Venue dimanche dernier à Paris pour obtenir de l’aide française, l’ex-députée néerlandaise d’origine somalienne Ayaan Hirsi Ali, menacée de mort suite à ces critiques de l’islam radical, a été reçue à bras ouverts par des « intellectuels » comme Bernard-Henri Lévy, lors d’un meeting de soutien, puis par la secrétaire d’Etat aux droits de l’homme, Rama Yade.
Ce jeudi 14 février, Ayaan Hirsi se rend à Bruxelles pour déposer un texte, avec une soixantaine de députés européens, afin que des fonds soient débloqués pour la protéger contre les menaces proférées à son encontre. La néerlandaise avait participé au film qui dénonçait la situation des femmes, « Soumission », du réalisateur Théo Van Gogh, assassiné en 2004 par un fanatique. Dans plusieurs interviews, Ayaan Hirsi Ali a assimilé l’islam à une « culture rétrograde » et à un « nouveau fascisme ».

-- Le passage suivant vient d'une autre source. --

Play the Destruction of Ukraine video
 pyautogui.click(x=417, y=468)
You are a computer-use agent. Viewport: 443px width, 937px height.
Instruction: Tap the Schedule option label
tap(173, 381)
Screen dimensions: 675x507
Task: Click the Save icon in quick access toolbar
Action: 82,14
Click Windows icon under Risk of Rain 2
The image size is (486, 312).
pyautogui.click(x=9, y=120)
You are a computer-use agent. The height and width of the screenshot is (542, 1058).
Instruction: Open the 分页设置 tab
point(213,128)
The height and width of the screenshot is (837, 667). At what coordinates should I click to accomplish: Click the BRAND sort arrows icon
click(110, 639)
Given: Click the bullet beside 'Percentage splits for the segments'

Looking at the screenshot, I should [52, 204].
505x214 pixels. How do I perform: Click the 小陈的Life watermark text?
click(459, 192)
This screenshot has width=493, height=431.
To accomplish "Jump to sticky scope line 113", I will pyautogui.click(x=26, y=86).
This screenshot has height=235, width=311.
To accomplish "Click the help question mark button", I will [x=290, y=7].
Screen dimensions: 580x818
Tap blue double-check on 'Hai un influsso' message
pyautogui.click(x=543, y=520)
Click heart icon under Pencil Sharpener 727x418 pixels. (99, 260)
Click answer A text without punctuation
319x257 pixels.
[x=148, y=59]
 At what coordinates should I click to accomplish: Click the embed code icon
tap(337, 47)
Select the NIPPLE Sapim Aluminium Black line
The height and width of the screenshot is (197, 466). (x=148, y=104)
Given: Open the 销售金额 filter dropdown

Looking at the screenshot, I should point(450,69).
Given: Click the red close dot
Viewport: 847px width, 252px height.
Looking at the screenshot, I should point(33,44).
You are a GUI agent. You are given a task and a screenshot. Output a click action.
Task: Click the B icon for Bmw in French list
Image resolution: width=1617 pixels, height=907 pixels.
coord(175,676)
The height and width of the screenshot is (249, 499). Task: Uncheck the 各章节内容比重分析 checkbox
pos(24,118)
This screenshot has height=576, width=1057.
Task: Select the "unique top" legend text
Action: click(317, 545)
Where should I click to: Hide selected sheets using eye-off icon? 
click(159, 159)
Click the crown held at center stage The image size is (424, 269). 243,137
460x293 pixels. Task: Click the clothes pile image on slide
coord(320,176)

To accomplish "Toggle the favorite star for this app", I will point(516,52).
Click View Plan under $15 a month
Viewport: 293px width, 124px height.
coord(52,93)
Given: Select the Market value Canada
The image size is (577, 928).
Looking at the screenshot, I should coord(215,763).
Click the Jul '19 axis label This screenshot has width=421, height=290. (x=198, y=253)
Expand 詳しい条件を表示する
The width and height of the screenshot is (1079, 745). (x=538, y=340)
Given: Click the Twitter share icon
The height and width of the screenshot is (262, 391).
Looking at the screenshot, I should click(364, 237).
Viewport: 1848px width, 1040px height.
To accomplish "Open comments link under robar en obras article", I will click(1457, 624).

Sa posture de martyre dans le combat contre l’islamisme radical est cependant controversée. En mai 2006, un documentaire diffusé à la télévision publique néerlandaise, titré « Sainte Ayaan », révélait sa vraie biographie.
Un mariage arrangé ? Une demande d’asile injustifiée ?
Fille d’un poète marxiste somalien, exilé politique au Kenya, Ayaan Megan, c’est son vrai nom, s’est créée un état-civil pour pouvoir bénéficier de l’asile aux Pays-Bas après avoir échoué en Allemagne. Ayaan Hirsi Ali a passé la plus grande partie de sa vie au Kenya. Elle a longtemps raconté qu’elle avait dû, en plus des « horreurs de la vie musulmane », fuir la guerre civile en Somalie.
Elle dit avoir été excisée, cette coutume, non-musulmane, (ni le Coran, ni la tradition prophétique n’en font état) est, en effet, pratiquée dans de nombreux pays d’Afrique, que la population soit majoritairement musulmane, chrétienne ou animiste.
Son mariage arrangé, selon les protagonistes qui témoignent dans le documentaire de la télé hollandaise, n’a jamais été vécu par elle comme tel. « Elle était consentante, c’était une opportunité pour elle de quitter l’Afrique ». Alors qu’elle était censée rejoindre son époux, un Canadien d’origine somalienne, elle s’est arrêtée en Allemagne, où elle a effectué une demande d’asile, qui fut rejetée.
Voilà comment, grâce à ces subterfuges, Ayaan a obtenu le statut de réfugié aux Pays-Bas.